Copy out all the records below, swapping each "computer-use agent" for "desktop assistant" and keeping every other word the same.
--- --- ---
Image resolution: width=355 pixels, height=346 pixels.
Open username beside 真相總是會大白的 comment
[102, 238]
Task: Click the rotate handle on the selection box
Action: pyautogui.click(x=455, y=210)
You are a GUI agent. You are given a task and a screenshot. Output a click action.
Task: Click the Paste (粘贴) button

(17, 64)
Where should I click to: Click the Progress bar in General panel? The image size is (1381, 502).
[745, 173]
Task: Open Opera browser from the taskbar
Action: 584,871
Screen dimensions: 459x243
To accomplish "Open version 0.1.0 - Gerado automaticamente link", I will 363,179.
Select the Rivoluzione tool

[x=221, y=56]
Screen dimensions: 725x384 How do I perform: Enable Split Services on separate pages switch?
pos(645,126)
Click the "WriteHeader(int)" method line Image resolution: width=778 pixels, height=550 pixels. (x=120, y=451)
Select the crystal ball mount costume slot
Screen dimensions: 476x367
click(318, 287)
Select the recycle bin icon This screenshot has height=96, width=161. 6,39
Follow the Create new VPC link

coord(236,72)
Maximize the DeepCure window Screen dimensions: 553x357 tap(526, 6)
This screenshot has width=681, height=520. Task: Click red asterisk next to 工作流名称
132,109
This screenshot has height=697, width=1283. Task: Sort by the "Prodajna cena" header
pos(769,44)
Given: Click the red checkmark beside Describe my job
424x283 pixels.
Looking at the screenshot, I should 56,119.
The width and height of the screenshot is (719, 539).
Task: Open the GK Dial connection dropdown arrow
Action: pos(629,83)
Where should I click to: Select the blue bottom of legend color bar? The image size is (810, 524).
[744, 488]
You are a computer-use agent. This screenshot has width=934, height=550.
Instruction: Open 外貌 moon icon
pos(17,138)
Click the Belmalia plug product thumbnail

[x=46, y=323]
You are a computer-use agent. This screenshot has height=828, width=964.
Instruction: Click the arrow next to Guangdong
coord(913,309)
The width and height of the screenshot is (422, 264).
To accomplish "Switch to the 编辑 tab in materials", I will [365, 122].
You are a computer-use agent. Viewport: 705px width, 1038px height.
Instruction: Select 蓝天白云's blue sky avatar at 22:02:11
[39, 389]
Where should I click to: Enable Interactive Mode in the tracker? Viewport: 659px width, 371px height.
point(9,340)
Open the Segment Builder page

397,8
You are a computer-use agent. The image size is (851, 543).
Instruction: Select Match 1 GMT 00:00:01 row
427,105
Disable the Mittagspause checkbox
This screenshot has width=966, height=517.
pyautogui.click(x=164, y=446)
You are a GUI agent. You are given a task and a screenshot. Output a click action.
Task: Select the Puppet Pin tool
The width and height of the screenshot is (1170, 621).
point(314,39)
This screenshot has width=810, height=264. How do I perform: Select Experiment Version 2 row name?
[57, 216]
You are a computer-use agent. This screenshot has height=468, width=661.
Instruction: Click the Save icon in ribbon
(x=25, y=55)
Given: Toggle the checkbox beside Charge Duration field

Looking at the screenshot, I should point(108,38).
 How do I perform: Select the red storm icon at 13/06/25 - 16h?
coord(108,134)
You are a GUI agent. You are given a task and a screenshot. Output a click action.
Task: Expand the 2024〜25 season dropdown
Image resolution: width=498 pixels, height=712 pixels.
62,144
--- --- ---
▶ Output
Image resolution: width=355 pixels, height=346 pixels.
Open username beside 真相總是會大白的 comment
[102, 238]
Task: Click the rotate handle on the selection box
Action: pyautogui.click(x=455, y=210)
You are a GUI agent. You are given a task and a screenshot. Output a click action.
Task: Click the Paste (粘贴) button

(17, 64)
Where should I click to: Click the Progress bar in General panel? The image size is (1381, 502).
[745, 173]
Task: Open Opera browser from the taskbar
Action: 584,871
Screen dimensions: 459x243
To accomplish "Open version 0.1.0 - Gerado automaticamente link", I will 363,179.
Select the Rivoluzione tool

[x=221, y=56]
Screen dimensions: 725x384 How do I perform: Enable Split Services on separate pages switch?
pos(645,126)
Click the "WriteHeader(int)" method line Image resolution: width=778 pixels, height=550 pixels. (x=120, y=451)
Select the crystal ball mount costume slot
Screen dimensions: 476x367
click(318, 287)
Select the recycle bin icon This screenshot has height=96, width=161. 6,39
Follow the Create new VPC link

coord(236,72)
Maximize the DeepCure window Screen dimensions: 553x357 tap(526, 6)
This screenshot has width=681, height=520. Task: Click red asterisk next to 工作流名称
132,109
This screenshot has height=697, width=1283. Task: Sort by the "Prodajna cena" header
pos(769,44)
Given: Click the red checkmark beside Describe my job
424x283 pixels.
Looking at the screenshot, I should 56,119.
The width and height of the screenshot is (719, 539).
Task: Open the GK Dial connection dropdown arrow
Action: pos(629,83)
Where should I click to: Select the blue bottom of legend color bar? The image size is (810, 524).
[744, 488]
You are a desktop assistant. This screenshot has width=934, height=550.
Instruction: Open 外貌 moon icon
pos(17,138)
Click the Belmalia plug product thumbnail

[x=46, y=323]
You are a desktop assistant. This screenshot has height=828, width=964.
Instruction: Click the arrow next to Guangdong
coord(913,309)
The width and height of the screenshot is (422, 264).
To accomplish "Switch to the 编辑 tab in materials", I will [365, 122].
You are a desktop assistant. Viewport: 705px width, 1038px height.
Instruction: Select 蓝天白云's blue sky avatar at 22:02:11
[39, 389]
Where should I click to: Enable Interactive Mode in the tracker? Viewport: 659px width, 371px height.
point(9,340)
Open the Segment Builder page

397,8
You are a desktop assistant. The image size is (851, 543).
Instruction: Select Match 1 GMT 00:00:01 row
427,105
Disable the Mittagspause checkbox
This screenshot has width=966, height=517.
pyautogui.click(x=164, y=446)
You are a GUI agent. You are given a task and a screenshot. Output a click action.
Task: Select the Puppet Pin tool
The width and height of the screenshot is (1170, 621).
point(314,39)
This screenshot has width=810, height=264. How do I perform: Select Experiment Version 2 row name?
[57, 216]
You are a desktop assistant. This screenshot has height=468, width=661.
Instruction: Click the Save icon in ribbon
(x=25, y=55)
Given: Toggle the checkbox beside Charge Duration field

Looking at the screenshot, I should point(108,38).
 How do I perform: Select the red storm icon at 13/06/25 - 16h?
coord(108,134)
You are a GUI agent. You are given a task and a screenshot. Output a click action.
Task: Expand the 2024〜25 season dropdown
Image resolution: width=498 pixels, height=712 pixels.
62,144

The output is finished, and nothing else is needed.